Tuesday, September 25, 2012

Top 11 Nostalgia Critic Reviews -- 9. Kazaam

Number 09 -- Kazaam


Director: Paul Michael Glaser
Shaquille O'Neal, Francis Capra, Marshall Manesh
Release Date: July 17, 1996
Posting Date: October 06, 2008

As the Critic has made clear time and again in his reviews, sometimes Hollywood does things that are well beyond the realms of comprehension. Even in a cutthroat environment with high standards, sometimes a movie that has no right to exist will get produced with the completely thoughtless hope of making a quick buck.

I mean, there's this movie called Theodore Rex, and it follows the simple premise of Whoopi Goldberg fighting crime with a dinosaur. No, I didn't make that up. I couldn't possibly be able to, either. That movie actually exists, and the Critic has the review to prove it. If something like that can make it and investors are willing to plunk down to support it just for the vague impression that it'll make money, I can only imagine just how low some producers are willing to go.

In the case of this movie, we have a pitch that can only work as a commercial and not as any kind of feature film -- famous basketball player Shaquille O'Neal stars as a genie who serves an inner city kid. Oh, but it get better. You see, this genie can also rap.

Yeah, this sort of thing was an inexplicable trend in the 90s, the direct result of businessmen desperately hoping that they can instantly transfer the success from one medium to another, compatibility be damned!

This wasn't the only movie made starring a basketball player, and it wasn't even the only one the Critic reviewed. (Space Jam, anyone?) It may have been reasonably argued that giving this basketball star a movie would have been a decent idea, since Shaq got some good remarks for a supporting role he had a few years earlier in Blue Chips. But what we got was the idea backfiring right on lazy studio executives.

Beginning with that incredibly unlikely setup, everything about this movie is ripe for ripping. A lot of the movie consists of padding, and it really comes off as aggressive in that regard. Some of it is merely pseudo-comedy, with Shaq attempting to compensate for his downright stony performance by overdoing goofy, broad-stroked bits. But most of it incorporates the rapping, most of which involves how the bratty child he serves (played by Francis Capra, from Veronica Mars and A Bronx Tale) doesn't believe he's a genie, or vaguely/failing to connect to the plot of this kid attempting to reconnect with his estranged father, who works as a talent agent trafficking pirated music.

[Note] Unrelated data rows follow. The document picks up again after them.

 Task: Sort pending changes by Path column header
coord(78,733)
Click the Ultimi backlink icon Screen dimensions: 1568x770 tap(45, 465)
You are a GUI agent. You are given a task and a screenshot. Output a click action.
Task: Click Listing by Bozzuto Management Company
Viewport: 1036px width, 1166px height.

In fact, we get two rap numbers piled up rapid succession at one point, both weak attempts to get the story moving. First, during a bike ride around this tiny set piece, the most over-decorated plain set in the world. The genie shows off his powers and manages to prove he's special, and then comes in so the kid can wish for piles of candy and goodies in rhyme. However, the real kicker has got to be the big rap number at the father's nightclub when the genie is convinced to step up and do a freestyle bit that eventually involves the following line. I swear to god, this actually happens in the film.
"And if you girls are hungry, Let's Green Egg and Ham it!"
And extra points to the Critic for his keen ability to take some...subtext and make a very funny, very un-PC running gag out of it! Sometimes we see the genie overdo it with the shtick, after the Critic realized how unsettling it was that he was following a child around and asking to "make wishes come true". And cue hilarious overacting and calling the cops in response to the genie waking up in bed with his young master, as if to solidify those suspicions! Certainly was a lot funnier than Shaq making a shower curtain appear out of nowhere.

In essence, this kind of review was exactly what one would want out of a review. All it composes is the perfect argument about the quality of the movie, deconstructing the whole experience to exploit the biggest, most glaring flaws in the funniest ways imaginable.

What else is there to say? Well, the kid's father at one point attempts to help a bushy-eyebrowed stereotype seize control of the genie. Who would have thought that such a placeholder villain would become the gang's taxi driver of choice on How I Met Your Mother? Helloooo!